I’ve been in about five or six times, on weekdays and weekends, and always at a different time of day — which makes a big difference when the sun is streaming through the factory windows. It’s pretty much always busy — and mostly in a cheerful, orderly way, although waiting in line in order to wait in another line isn’t my jam. Walking past the carb-porn display of Tartine Bread Service ($32 for fresh loaves and ramekins full of fixings) toward the restrooms, I kept wondering if Tartine Manufactory could have been any bigger without fracturing into more of a food hall, or whether, like a freeway that gets widened, increased capacity would only lead to more traffic.
Happily, there is now ice cream, made partly from water buffalo milk sourced from a farm in Petaluma. Tartine Cookies and Cream is a separate counter from the main action, which naturally means yet another line. While admiring the ice cream jerk’s finesse with filling a sample-size cone of soft-serve without overflowing, I learned that the water buffalo have names. At $3.50 for a small cup, $5 for a large, and $5.75 for a cone, it’s a notch pricier than Humphry Slocombe or the Bi-Rite Creamery, which Cookies and Cream slightly resembles. Be it a silky flor di latte or the fruity, complex Askinosie dark chocolate, the texture was richer than either of its competitors, which use Straus as their base.

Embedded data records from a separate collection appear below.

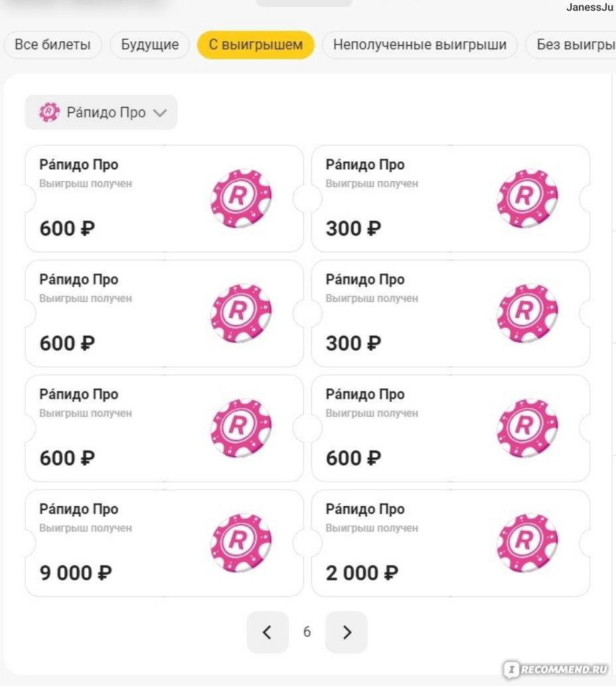
Task: Select the С выигрышем filter tab
Action: click(x=256, y=44)
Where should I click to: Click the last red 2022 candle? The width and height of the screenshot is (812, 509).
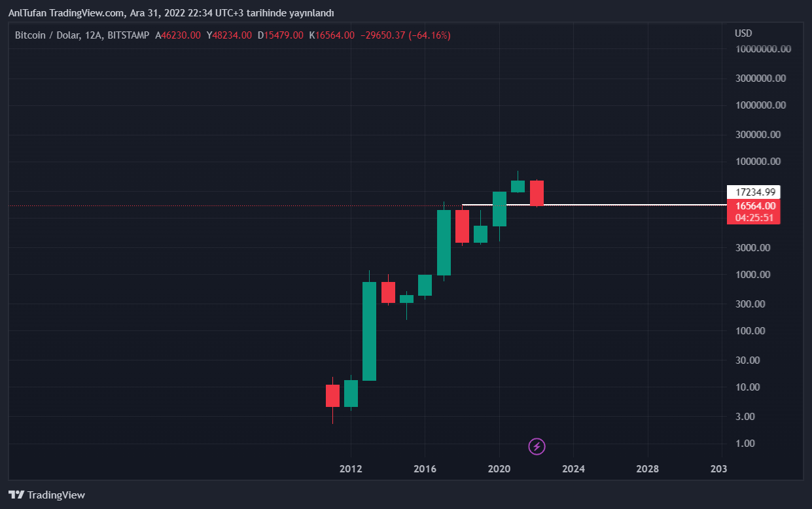click(537, 193)
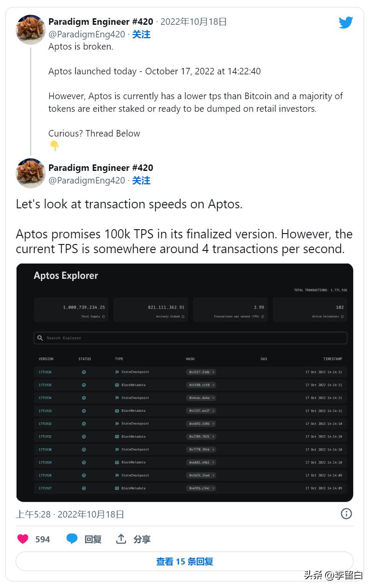Click the reply speech-bubble icon

[x=72, y=539]
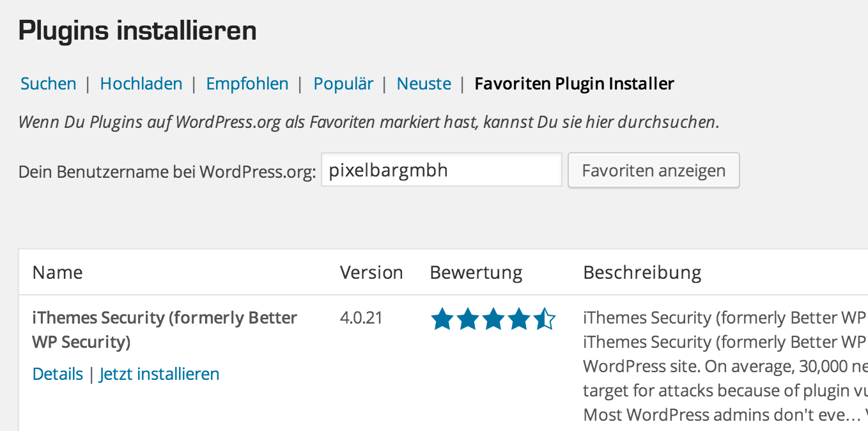Click the iThemes Security description text
This screenshot has width=868, height=431.
click(725, 366)
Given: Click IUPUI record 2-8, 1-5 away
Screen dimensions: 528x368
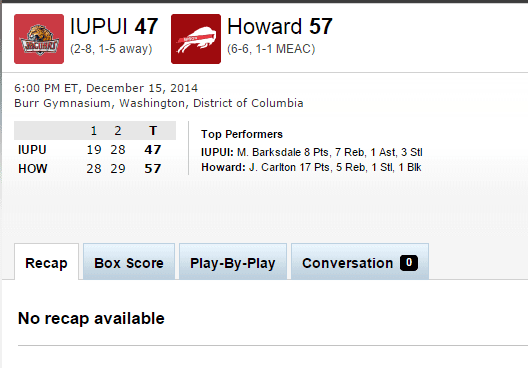Looking at the screenshot, I should 111,49.
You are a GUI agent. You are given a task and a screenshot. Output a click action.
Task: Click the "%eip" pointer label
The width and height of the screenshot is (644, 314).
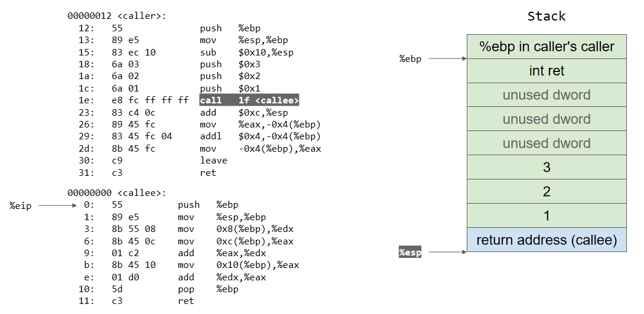pos(20,205)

Consumed with indecision, the people ahead of me asked about toppings for their Concord grape sorbet, which is an even prettier color than the ube ice cream at Mitchell’s.
The staff recommendation was telling: “If you’re gonna Instagram it, sprinkles.”
Tartine Manufactury 595 Alabama St., 415-757-0007 or tartinemanufactory.com Hours: Mon-Fri, 7:30 a.m. – 5 p.m.; Sat-Sun, 8 a.m. – 5 p.m.